This is the very reason, Mr. President you are sweating to find what to tell people at campaign rallies. On Tuesday I watched you on TV trying so hard to find what to tell Ugandans at the 30th anniversary of your struggle. I saw you struggling to ward off the old men and women whom you were decorating with medals but wanted to engage you in an open principal-agent conversation! These and other ugly scenes are a sign that the economy is not working for very many Ugandans including majority of the Luwero veterans.
Mr President, I am one person who hates lamenters but NRM has turned me into one. Whenever I go to Butambala and find my Moslem brothers (sons of former business gurus) playing Omweso at 9am; when I see female university graduates working as waitresses in Kampala bars; when I see my cousin living just here in Mukono being fleeced by middlemen, buying his watermelon fruits at Shs.500 each yet they sell the melons to me in Kampala at Shs.8000, I can’t avoid picking the pen to lament.

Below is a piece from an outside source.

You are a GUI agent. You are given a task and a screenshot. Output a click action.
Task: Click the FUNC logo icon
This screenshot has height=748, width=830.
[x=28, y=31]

It is such images that often remind me the poise with which you concluded your first NRM anniversary speech twenty-nine years ago “We fought a hard war against Obote, we are going to fight economic stagnation – and we shall win.” I can’t doubt that while saying this you were assuring all Ugandans, but I doubt whether you are proud of your performance particularly on the economic front.
In the 30 years, you have presided over a country of excesses; excessive economic liberalism, excessive population growth, excessive corruption, excessive politics, excessive environmental degradation, etc.
Redefine the “Steady Progress”
Your government, Mr. President, has allowed so much rent seeking of all forms — corruption, regressive taxation, predatory financial intermediation — which have turned Uganda into a country of the haves and have-nots. Most of the haves are closing the escape routes for the have-nots, using their political and business positions. And many people are dissatisfied with this.
This calls for you, Mr President, to properly redefine the “Steady Progress”. You need to tame the rent seekers whose main preoccupation is to block all the escape routes for those who are still in captivity, you need to become clearer on the fight against corruption, you must regulate the economy and rid it of the visible market failures that are impeding its proper functioning.
To get the economy to work for the majority of Ugandans, you will have to make agriculture a high value sector by raising its productivity, reducing post-harvest losses, regulating the agricultural markets to make the farm-gate prices stable and high enough, and by reducing subsistence production. Then you will need to facilitate structural transformation of the economy to create more decent jobs for the young people who are leaving university.
I have heard you, Mr. President, condemning the young people for having chosen the ‘wrong’ courses at university. This is escapism; there is nothing like wrong education. It’s your government’s failure to provide the right incentives that would guide the young people and their parents when taking the decision to pursue higher education. And these young people are trainable even with their ‘wrong’ degrees.